### Data to use

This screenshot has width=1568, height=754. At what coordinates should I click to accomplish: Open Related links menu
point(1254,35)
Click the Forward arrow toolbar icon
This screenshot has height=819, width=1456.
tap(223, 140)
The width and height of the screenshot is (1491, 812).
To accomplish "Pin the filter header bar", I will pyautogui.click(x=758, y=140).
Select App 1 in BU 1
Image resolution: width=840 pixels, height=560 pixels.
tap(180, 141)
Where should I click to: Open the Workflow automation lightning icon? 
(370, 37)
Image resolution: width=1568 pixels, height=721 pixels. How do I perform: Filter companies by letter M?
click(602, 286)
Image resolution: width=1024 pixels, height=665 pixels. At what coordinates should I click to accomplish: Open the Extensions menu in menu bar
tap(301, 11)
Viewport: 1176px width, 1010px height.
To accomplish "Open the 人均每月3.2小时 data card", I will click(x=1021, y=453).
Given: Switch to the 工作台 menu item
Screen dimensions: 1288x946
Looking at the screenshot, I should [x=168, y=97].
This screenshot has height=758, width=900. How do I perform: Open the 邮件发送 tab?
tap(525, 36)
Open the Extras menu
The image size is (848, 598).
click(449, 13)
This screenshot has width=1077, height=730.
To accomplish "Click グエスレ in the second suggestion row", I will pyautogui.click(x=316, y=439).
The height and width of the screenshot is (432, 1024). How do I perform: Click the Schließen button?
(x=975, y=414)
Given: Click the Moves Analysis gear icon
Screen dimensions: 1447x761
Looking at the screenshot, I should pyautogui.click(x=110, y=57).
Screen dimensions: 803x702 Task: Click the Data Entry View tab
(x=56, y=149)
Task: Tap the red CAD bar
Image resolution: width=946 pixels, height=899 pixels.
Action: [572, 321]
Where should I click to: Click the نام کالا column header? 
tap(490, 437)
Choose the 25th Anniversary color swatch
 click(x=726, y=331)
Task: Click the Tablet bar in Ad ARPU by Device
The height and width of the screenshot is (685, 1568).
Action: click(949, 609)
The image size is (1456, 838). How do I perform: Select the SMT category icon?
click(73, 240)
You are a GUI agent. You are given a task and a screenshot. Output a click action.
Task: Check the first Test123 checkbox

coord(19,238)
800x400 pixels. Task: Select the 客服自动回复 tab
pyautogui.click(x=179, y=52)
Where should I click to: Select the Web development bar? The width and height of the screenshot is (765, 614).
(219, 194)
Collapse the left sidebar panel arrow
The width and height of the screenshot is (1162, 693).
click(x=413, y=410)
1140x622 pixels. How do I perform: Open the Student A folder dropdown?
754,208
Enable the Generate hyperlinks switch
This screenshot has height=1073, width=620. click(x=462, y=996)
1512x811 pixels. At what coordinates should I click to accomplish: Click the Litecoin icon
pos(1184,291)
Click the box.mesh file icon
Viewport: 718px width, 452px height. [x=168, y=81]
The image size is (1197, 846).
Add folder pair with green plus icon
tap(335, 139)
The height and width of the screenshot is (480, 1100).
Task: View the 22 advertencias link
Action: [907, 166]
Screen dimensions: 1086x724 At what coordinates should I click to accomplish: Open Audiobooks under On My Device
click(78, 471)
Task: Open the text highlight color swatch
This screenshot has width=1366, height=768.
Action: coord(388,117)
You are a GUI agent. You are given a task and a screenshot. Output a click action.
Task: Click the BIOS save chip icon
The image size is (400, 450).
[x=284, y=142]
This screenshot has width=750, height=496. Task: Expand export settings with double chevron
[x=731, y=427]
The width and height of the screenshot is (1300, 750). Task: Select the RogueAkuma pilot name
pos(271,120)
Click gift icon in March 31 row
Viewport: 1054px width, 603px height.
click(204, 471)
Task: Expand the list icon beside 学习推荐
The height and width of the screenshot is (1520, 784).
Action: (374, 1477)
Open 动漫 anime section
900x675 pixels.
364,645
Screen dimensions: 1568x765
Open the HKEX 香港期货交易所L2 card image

######

**Problem statement:** Only the lines from the one with "Task: Open the text highlight color swatch" through the last line of the records belong in the answer, each copied exactly.

**Solution below:**
Task: Open the text highlight color swatch
This screenshot has width=1366, height=768.
Action: coord(388,117)
You are a GUI agent. You are given a task and a screenshot. Output a click action.
Task: Click the BIOS save chip icon
The image size is (400, 450).
[x=284, y=142]
This screenshot has width=750, height=496. Task: Expand export settings with double chevron
[x=731, y=427]
The width and height of the screenshot is (1300, 750). Task: Select the RogueAkuma pilot name
pos(271,120)
Click gift icon in March 31 row
Viewport: 1054px width, 603px height.
click(204, 471)
Task: Expand the list icon beside 学习推荐
The height and width of the screenshot is (1520, 784).
Action: (374, 1477)
Open 动漫 anime section
900x675 pixels.
364,645
Screen dimensions: 1568x765
Open the HKEX 香港期货交易所L2 card image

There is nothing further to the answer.